### Task item
Calculate how many lines in the following records hold the word "Focus", and report that number without comment.

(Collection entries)

== Segment start ==

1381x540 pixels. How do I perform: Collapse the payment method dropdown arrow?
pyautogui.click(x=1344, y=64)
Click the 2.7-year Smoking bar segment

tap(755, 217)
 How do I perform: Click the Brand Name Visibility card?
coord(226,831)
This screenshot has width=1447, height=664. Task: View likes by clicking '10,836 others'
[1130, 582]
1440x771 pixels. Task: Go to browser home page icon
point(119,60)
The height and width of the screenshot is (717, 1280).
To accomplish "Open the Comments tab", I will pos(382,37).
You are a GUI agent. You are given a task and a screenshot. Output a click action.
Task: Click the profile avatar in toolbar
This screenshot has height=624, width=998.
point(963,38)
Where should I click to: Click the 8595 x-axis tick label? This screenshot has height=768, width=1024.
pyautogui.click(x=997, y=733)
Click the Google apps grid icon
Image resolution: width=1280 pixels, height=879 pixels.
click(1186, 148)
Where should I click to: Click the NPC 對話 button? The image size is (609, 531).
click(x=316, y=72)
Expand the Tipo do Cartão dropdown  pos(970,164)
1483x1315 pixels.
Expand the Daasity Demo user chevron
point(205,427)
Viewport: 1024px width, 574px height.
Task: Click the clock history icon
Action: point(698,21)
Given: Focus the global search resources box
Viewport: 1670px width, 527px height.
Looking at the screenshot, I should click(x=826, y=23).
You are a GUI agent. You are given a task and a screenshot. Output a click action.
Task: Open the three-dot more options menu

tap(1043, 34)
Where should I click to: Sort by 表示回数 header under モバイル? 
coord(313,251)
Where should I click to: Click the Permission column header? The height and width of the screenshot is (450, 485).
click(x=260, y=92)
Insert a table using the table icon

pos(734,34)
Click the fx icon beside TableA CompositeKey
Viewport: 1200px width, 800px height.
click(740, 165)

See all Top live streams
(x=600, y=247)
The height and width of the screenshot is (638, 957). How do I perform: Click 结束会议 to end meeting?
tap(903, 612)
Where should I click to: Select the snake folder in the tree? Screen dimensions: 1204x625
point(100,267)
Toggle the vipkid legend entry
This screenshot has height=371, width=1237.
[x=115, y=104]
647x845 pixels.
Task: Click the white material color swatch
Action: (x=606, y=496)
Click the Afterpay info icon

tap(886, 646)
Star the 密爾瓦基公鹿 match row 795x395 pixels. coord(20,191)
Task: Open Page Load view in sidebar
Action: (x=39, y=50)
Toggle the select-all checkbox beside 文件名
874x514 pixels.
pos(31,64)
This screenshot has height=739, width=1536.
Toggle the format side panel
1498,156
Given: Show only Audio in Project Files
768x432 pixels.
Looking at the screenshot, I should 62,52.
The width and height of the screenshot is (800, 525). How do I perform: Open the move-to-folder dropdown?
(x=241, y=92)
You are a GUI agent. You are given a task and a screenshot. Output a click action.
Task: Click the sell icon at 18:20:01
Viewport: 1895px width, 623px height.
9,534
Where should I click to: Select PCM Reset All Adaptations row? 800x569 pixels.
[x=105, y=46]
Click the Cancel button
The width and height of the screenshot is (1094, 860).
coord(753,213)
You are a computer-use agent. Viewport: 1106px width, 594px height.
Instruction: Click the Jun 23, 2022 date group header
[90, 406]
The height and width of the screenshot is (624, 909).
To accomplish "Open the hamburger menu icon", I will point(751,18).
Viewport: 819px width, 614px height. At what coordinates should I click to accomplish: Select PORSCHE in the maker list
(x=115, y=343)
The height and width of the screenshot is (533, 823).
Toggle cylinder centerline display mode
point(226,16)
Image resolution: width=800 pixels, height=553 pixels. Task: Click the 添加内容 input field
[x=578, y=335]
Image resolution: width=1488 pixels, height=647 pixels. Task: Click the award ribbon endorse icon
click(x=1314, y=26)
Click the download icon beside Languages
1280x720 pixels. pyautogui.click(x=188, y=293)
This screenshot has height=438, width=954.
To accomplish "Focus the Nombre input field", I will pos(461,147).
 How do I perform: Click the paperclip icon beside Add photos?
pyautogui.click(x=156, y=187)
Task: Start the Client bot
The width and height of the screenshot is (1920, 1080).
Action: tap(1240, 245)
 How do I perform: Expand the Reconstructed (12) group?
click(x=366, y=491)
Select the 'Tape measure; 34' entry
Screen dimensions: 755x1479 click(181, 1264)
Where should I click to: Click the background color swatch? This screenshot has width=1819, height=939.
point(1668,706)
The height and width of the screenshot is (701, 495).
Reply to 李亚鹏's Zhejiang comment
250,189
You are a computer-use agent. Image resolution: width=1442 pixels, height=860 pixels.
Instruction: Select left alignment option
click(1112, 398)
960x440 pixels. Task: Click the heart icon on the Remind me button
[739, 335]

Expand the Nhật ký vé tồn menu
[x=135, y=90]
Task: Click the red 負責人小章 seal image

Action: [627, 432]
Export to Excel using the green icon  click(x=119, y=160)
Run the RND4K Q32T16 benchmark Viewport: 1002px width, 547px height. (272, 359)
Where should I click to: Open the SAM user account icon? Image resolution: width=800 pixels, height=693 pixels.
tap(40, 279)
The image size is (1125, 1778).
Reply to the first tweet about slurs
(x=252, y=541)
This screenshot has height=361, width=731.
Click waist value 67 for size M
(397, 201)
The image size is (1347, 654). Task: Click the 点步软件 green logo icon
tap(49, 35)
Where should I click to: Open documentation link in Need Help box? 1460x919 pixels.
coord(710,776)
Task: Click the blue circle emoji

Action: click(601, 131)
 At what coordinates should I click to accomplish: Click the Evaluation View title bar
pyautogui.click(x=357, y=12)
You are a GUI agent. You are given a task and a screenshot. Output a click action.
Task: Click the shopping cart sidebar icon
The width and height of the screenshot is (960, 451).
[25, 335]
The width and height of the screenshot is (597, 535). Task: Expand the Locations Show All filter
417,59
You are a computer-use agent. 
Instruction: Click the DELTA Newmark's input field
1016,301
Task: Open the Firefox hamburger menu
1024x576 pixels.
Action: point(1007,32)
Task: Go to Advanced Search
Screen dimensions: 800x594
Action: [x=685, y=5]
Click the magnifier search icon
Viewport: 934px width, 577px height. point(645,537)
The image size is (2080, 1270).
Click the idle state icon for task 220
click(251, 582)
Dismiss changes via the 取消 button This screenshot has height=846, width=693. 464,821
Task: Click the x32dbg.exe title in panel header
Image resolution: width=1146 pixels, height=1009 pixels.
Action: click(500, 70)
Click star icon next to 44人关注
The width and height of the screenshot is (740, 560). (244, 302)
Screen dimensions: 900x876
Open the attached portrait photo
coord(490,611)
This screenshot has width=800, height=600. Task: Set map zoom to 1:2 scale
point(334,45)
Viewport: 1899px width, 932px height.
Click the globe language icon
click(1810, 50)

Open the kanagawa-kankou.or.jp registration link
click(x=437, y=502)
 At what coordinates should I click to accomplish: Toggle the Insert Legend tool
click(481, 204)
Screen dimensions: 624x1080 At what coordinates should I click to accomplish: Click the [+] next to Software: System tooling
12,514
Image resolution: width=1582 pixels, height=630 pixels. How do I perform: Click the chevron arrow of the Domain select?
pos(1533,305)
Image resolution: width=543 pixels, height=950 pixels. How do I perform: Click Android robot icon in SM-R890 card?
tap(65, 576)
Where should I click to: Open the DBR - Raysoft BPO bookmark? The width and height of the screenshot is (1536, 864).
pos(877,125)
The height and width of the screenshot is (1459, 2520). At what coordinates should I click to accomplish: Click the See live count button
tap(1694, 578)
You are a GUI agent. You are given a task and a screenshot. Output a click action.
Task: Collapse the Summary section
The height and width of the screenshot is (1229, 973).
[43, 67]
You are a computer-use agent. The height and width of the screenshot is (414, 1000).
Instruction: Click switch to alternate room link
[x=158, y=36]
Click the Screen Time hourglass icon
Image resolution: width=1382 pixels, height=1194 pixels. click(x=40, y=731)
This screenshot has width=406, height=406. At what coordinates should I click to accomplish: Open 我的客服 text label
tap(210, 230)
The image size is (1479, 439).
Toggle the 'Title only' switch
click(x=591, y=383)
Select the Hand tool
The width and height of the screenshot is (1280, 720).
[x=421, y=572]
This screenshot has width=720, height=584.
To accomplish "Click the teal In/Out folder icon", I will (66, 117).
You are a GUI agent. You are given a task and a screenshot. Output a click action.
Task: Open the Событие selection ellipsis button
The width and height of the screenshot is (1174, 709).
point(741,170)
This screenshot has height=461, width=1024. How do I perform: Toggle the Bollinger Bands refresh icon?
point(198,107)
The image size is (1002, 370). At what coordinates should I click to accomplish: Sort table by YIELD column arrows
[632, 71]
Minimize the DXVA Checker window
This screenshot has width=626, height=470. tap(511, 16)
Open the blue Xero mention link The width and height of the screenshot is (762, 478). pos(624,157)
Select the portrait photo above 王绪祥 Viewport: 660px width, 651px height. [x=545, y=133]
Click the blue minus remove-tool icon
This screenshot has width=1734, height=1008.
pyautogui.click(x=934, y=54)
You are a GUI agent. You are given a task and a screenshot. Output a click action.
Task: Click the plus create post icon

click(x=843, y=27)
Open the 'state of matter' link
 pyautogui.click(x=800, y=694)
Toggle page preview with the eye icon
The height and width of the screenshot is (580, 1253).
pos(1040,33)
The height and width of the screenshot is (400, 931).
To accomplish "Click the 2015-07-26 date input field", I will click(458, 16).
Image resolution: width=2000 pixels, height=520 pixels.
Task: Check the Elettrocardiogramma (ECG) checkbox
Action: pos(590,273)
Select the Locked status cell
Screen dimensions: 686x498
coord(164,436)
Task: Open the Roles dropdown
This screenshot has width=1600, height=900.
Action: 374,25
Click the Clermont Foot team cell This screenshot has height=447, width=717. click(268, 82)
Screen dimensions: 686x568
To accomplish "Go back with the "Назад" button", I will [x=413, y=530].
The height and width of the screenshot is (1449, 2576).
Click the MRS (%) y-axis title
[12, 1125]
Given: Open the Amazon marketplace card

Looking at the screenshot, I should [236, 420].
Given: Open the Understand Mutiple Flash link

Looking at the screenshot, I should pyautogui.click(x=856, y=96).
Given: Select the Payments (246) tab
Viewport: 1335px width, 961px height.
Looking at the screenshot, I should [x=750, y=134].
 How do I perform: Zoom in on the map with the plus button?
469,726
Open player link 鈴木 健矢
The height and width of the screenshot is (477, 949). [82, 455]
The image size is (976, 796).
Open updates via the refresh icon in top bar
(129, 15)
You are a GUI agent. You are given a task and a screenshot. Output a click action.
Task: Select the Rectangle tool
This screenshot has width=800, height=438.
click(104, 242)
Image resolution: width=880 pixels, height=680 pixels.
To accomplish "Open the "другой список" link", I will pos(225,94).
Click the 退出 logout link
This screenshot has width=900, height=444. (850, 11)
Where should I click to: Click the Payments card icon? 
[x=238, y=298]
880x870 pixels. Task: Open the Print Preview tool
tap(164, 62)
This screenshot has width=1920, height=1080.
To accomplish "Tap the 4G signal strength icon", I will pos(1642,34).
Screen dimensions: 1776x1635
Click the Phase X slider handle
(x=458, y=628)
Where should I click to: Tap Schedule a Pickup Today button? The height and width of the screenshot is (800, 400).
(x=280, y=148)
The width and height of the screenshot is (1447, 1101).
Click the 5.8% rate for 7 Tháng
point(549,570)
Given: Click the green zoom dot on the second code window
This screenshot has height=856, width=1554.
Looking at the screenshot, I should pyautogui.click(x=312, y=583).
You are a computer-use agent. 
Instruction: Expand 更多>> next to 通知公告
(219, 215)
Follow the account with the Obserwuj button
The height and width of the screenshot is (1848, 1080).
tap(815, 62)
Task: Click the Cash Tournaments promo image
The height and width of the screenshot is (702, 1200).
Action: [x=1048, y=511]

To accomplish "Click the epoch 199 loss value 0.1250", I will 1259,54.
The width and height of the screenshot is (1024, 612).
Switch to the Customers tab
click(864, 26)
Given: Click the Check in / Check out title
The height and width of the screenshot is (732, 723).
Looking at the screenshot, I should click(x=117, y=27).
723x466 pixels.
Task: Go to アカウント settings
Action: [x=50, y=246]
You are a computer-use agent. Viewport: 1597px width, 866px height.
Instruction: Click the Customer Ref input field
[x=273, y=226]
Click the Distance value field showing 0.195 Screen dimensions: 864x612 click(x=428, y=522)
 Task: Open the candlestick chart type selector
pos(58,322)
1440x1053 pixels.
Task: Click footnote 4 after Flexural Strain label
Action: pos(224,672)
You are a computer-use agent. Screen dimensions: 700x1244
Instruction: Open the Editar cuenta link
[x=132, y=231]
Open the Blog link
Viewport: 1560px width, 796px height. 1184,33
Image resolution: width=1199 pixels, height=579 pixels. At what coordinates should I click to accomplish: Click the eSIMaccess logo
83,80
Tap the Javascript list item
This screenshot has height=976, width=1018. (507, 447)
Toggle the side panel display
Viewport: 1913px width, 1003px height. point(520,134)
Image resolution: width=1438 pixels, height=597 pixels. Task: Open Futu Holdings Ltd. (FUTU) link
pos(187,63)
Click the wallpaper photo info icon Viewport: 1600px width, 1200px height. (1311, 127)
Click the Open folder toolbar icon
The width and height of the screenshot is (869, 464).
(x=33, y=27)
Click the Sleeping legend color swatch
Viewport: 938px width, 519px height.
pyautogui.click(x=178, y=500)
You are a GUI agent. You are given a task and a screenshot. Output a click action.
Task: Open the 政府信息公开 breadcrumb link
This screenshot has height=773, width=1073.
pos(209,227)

== Segment end ==

### Answer box
2